### GOAL OF THE EXERCISE
Please figure out how many lines in the material contain "three", and give only that number.

### ENTRIES SUPPLIED
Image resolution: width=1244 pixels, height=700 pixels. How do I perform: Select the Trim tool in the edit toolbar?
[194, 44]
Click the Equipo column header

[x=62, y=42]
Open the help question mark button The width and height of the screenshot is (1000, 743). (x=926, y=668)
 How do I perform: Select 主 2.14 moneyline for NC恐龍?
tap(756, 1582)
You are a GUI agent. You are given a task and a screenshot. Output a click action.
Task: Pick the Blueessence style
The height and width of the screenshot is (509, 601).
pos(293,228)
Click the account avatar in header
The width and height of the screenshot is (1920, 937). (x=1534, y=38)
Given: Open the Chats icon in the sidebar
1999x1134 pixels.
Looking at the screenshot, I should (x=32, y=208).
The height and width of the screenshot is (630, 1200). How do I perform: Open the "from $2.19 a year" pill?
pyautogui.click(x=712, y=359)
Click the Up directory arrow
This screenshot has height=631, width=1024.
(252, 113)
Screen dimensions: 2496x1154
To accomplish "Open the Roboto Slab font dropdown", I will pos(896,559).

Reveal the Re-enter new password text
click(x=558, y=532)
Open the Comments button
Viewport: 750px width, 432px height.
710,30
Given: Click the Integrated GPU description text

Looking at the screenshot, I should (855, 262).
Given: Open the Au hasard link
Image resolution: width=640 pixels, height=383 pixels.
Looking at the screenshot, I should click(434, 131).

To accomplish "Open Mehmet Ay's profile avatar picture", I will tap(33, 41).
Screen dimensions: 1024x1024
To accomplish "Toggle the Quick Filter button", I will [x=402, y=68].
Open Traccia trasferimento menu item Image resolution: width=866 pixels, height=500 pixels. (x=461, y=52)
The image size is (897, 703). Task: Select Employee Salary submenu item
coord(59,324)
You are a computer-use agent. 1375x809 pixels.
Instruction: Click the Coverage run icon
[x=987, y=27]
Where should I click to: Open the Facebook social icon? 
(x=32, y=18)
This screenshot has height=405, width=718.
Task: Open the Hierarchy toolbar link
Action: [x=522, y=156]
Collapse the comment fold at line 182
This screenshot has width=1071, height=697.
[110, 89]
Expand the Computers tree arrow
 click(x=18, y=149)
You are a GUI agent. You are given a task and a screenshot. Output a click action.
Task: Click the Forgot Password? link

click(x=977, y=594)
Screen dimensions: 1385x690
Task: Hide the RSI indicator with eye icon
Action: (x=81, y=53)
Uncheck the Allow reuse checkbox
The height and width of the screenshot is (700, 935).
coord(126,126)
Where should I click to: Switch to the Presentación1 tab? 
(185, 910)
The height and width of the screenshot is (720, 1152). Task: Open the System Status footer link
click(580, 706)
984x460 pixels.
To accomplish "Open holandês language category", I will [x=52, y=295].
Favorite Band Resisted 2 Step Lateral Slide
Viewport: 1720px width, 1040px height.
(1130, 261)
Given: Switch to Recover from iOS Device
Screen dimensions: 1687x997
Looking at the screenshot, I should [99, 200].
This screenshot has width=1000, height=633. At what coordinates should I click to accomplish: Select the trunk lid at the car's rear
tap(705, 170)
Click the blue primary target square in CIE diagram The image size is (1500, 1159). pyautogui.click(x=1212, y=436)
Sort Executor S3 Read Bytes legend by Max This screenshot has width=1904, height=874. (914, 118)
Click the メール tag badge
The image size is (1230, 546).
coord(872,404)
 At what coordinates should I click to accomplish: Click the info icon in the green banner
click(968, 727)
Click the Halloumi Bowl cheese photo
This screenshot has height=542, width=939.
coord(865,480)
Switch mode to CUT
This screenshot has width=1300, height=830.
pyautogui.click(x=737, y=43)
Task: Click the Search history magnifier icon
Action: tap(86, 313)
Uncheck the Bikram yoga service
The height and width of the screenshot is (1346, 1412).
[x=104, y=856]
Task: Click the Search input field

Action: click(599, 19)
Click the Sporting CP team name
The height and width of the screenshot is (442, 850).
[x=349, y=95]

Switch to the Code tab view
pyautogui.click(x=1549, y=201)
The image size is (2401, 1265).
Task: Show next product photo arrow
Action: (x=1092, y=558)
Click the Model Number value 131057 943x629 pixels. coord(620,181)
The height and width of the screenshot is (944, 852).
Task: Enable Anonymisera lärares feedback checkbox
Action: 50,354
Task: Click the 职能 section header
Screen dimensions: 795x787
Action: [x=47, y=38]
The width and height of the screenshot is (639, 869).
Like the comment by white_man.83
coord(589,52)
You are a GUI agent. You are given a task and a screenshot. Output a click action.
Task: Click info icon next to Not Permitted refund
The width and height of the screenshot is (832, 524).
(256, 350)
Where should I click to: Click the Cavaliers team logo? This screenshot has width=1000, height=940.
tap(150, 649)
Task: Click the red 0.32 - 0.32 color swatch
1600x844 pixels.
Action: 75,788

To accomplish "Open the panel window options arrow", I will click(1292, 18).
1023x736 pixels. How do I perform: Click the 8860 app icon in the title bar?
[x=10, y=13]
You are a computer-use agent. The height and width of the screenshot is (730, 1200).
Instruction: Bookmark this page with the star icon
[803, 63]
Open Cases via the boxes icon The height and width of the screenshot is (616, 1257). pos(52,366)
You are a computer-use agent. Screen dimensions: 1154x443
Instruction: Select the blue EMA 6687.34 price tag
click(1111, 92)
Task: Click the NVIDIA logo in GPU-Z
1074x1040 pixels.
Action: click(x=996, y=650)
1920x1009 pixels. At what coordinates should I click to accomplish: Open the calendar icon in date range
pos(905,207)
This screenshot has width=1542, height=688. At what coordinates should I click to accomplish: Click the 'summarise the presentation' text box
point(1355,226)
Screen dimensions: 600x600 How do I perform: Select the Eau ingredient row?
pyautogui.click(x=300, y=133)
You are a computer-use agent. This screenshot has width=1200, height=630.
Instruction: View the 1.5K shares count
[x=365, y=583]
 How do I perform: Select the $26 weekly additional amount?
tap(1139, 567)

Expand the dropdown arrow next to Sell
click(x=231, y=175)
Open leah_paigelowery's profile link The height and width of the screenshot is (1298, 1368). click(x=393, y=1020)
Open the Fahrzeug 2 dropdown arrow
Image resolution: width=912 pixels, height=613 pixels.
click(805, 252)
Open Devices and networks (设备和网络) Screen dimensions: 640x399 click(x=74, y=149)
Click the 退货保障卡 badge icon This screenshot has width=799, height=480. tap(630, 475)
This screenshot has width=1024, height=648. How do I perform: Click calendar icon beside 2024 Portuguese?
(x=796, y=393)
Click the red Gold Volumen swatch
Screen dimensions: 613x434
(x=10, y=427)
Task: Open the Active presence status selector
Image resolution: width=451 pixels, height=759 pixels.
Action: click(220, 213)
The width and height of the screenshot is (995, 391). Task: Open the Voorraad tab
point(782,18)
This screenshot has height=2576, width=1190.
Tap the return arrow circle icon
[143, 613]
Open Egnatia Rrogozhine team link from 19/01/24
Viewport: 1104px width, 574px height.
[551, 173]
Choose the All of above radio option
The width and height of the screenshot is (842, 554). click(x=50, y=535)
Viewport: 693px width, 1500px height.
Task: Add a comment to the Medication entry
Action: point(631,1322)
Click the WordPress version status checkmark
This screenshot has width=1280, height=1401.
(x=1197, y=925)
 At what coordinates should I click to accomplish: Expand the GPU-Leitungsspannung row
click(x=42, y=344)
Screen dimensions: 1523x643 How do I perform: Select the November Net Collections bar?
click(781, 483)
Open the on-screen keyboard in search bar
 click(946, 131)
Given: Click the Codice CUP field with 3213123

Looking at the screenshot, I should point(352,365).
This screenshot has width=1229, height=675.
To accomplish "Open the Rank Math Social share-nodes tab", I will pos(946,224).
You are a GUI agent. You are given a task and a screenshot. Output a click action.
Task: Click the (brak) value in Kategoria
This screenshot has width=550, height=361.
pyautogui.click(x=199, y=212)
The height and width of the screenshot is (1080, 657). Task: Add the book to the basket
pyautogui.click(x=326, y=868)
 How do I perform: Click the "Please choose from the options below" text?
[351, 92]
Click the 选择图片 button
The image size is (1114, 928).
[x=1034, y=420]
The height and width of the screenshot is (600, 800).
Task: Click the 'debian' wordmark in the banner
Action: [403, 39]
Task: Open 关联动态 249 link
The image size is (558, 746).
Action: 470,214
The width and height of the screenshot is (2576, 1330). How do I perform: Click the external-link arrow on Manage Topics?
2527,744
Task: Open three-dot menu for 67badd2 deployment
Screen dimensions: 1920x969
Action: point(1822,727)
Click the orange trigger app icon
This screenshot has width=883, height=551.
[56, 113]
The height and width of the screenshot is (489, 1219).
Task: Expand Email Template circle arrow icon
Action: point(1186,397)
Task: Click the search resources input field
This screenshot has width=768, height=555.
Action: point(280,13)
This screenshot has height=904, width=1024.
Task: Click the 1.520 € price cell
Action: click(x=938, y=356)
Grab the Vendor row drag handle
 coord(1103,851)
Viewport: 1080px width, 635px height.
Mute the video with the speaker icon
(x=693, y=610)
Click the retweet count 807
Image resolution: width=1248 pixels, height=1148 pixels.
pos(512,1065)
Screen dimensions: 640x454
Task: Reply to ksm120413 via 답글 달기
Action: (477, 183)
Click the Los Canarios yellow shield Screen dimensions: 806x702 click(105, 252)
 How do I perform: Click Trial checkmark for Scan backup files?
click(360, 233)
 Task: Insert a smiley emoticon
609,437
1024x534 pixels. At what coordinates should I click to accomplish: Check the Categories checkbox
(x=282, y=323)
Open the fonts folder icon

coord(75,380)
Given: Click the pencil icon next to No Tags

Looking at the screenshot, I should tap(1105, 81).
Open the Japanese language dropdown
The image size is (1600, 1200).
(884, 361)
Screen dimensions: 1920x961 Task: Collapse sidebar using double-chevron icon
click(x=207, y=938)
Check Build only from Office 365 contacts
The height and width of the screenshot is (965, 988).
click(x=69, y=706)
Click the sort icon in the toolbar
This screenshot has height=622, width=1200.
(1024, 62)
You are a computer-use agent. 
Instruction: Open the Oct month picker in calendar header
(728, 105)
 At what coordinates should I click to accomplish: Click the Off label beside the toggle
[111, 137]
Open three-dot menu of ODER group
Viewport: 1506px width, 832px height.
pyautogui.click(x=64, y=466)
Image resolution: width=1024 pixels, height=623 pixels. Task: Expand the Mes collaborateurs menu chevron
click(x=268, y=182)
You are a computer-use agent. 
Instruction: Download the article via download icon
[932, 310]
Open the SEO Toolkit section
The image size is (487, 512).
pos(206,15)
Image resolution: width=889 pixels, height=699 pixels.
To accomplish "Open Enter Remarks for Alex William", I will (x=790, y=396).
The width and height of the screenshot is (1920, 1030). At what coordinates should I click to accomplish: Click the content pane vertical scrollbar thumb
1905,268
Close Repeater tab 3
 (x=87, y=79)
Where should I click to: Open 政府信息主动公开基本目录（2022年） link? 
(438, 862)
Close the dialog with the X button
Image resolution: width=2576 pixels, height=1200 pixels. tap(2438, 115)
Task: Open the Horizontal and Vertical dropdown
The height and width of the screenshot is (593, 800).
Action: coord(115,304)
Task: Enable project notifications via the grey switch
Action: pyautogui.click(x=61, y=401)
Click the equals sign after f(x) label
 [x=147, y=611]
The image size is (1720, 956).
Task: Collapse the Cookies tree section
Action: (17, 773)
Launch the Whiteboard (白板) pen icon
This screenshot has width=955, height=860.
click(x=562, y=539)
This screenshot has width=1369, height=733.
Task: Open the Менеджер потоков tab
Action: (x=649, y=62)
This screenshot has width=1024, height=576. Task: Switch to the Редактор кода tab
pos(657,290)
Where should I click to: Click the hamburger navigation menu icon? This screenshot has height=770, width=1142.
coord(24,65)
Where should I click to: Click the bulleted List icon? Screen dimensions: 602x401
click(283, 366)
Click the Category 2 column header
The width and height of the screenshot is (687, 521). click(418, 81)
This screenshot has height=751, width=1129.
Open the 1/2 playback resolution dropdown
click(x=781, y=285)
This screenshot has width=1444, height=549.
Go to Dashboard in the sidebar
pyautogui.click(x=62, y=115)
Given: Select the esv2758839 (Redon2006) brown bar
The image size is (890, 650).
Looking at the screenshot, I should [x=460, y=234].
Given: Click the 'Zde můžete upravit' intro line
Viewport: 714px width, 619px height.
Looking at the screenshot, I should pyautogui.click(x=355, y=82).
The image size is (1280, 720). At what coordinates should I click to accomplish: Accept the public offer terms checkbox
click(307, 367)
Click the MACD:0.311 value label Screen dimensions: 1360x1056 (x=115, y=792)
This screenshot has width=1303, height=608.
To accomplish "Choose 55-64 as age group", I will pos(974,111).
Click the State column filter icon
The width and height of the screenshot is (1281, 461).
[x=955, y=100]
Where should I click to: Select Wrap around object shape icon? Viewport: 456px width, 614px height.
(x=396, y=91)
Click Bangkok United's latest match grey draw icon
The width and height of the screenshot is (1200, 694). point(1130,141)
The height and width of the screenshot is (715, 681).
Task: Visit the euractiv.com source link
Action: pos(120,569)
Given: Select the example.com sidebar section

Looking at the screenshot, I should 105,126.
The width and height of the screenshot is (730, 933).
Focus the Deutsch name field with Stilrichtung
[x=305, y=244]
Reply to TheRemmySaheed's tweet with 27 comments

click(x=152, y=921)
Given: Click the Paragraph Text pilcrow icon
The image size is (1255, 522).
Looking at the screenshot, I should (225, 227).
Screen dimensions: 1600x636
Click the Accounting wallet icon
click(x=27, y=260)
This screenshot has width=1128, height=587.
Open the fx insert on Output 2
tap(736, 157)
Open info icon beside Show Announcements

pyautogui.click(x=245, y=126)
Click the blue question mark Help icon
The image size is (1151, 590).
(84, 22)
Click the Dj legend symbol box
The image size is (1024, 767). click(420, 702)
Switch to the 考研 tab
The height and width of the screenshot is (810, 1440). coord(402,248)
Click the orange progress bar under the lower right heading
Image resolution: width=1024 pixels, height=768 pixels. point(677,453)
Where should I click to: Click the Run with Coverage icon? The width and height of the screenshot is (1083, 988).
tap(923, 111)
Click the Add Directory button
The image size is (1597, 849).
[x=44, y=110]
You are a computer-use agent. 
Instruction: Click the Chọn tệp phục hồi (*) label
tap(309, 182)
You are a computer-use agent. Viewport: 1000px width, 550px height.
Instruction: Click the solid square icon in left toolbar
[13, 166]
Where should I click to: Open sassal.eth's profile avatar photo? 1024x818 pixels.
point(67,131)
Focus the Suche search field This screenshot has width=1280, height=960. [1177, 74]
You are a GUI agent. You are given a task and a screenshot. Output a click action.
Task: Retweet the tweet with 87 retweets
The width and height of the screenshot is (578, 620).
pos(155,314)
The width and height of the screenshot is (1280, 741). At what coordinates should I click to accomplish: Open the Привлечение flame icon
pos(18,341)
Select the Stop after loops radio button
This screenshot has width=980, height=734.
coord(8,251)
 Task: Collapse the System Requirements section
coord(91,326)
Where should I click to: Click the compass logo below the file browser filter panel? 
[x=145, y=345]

### COMPLETED TASK
2